Just like we did at the beginning of Chapter 2 (Basic Raytracing), we’ll start by defining a *camera*. We’ll use the same conventions as before: the camera is at \(O = (0, 0, 0)\), looking in the direction of \(\vec{Z_+}\), and its “up” vector is \(\vec{Y_+}\). We’ll also define a rectangular *viewport* of size \(V_w\) and \(V_h\) whose edges are parallel to \(\vec{X}\) and \(\vec{Y}\), at a distance \(d\) from the camera. The goal is to draw on the canvas whatever the camera sees through the viewport. If you need a refresher on these concepts, refer to Chapter 2 (Basic Raytracing).

Consider a point \(P\) somewhere in front of the camera. We’re interested in finding \(P\, '\), the point on the viewport through which the camera sees \(P\), as shown in Figure 9-1.

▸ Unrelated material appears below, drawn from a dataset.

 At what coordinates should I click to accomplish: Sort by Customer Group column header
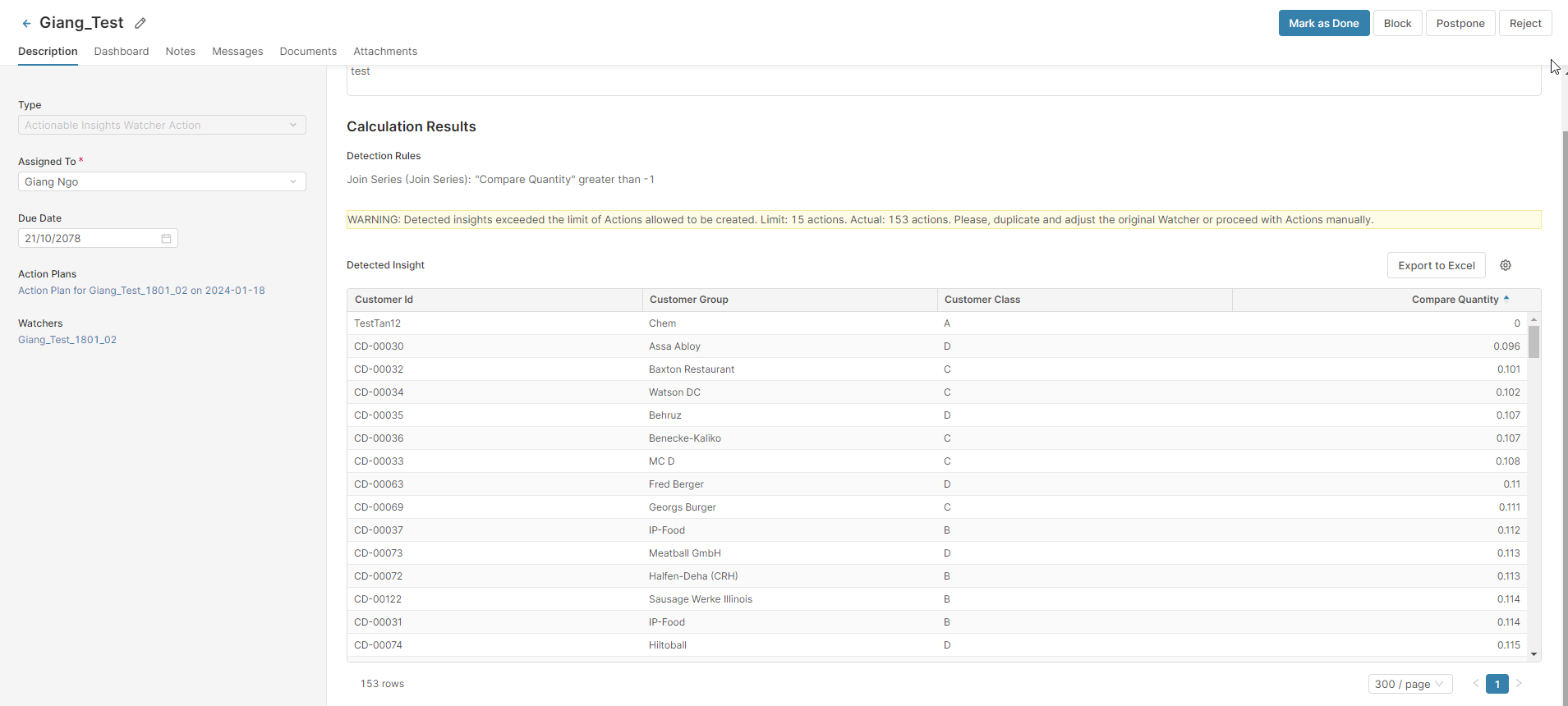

This is the opposite of what we did with raytracing. Our raytracer started with a point in the canvas, and determined what it could see through that point; here, we start from a point in the scene and want to determine where it is seen on the viewport.

## Finding P’

To find \(P\, '\), let’s look at the setup shown in Figure 9-1 from a different angle, literally. Figure 9-2 shows a diagram of the setup viewed from the “right,” as if we were standing on the \(\vec{X}\) axis: \(\vec{Y_+}\) points up, \(\vec{Z_+}\) points to the right, and \(\vec{X_+}\) points at us.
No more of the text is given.